Thoughts From Galatians 2 - Part 2

 All they asked was that we should continue to remember the poor, the very thing I had been eager to do all along. Gal. 2:10

           I just read where Trump is selling a "fast-pass" for citizenship to the United States for $5 million. This would insure that the United States gets the "best" of the immigrants while in the meantime ICE continues to arrest and chase out the poor illegal aliens. I sat at a medical staff meeting while the CEO of the hospital brainstormed about what strategies could be put in place to get the "best" patients to come to our hospital and not drive to Knoxville. When I asked what he meant by "best" he said patients that have insurance not Medicaid (the poor).

         I once heard that the definition of being poor was a person with very limited options. For example, if I had a bad tooth, I could go to the dentist or the orthodontic surgeon and get a root canal. If it was really bad, I could have it pulled and get an implant. A poor person might go to the health department on the one day a month a retired oral surgeon donates his time, wait all day, and get his tooth pulled and get a handful of ibuprofen.

         Our sinful nature which is patting us on the backs for achieving the success we have in life so we are the "best", is also telling ourselves that the poor had the same opportunities that we did but just were self-indulgent, lazy, and are now reaping what they deserved. Not to go into depth on that thought because chances are the playing fields weren't equal, but on a deeper level doesn't that go against the whole thrust of the Gospel. What is the Gospel? It is good news that people who didn't deserve anything except judgement could receive grace and mercy and become God's children by a free gift. It leaves out the whole concept of "better" and says we are all poor. It says that no amount of self-effort can attain the status but only a humble admission that we are all equal at the foot of the cross.

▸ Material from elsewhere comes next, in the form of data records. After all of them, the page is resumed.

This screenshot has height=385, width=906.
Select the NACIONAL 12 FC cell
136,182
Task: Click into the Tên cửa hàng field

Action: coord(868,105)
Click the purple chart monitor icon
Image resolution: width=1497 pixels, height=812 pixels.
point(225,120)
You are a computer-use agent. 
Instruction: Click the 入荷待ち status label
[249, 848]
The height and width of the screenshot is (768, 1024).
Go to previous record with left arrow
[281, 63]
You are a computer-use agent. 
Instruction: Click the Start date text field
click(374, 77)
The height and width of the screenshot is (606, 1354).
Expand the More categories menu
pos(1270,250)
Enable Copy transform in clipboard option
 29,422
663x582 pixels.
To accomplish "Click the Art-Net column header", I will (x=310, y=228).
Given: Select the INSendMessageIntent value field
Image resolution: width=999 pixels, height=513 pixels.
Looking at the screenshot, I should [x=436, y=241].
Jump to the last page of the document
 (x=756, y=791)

          This is why the gospel is so readily grasped and accepted when we go on mission trips to the third world countries. They intuitively "get it" whereas in affluent countries it's counter intuitive. It's Christmas time and I am once again bombarded by the truth that Jesus came to a poor family, was born in a stable, was proclaimed by outcast shepherds, spent his ministry years looking for daily housing, didn't know where his next meal would come from, and the people that accepted His teaching, with a few exceptions, were the poor.

         In this culture where we are being indoctrinated that there are "better" and "worse" people, let's not let that mindset creep into the Church. Of all the things that the leaders of the Church could have told Paul not to forget - their parting words were "don't forget the poor" and we must not either.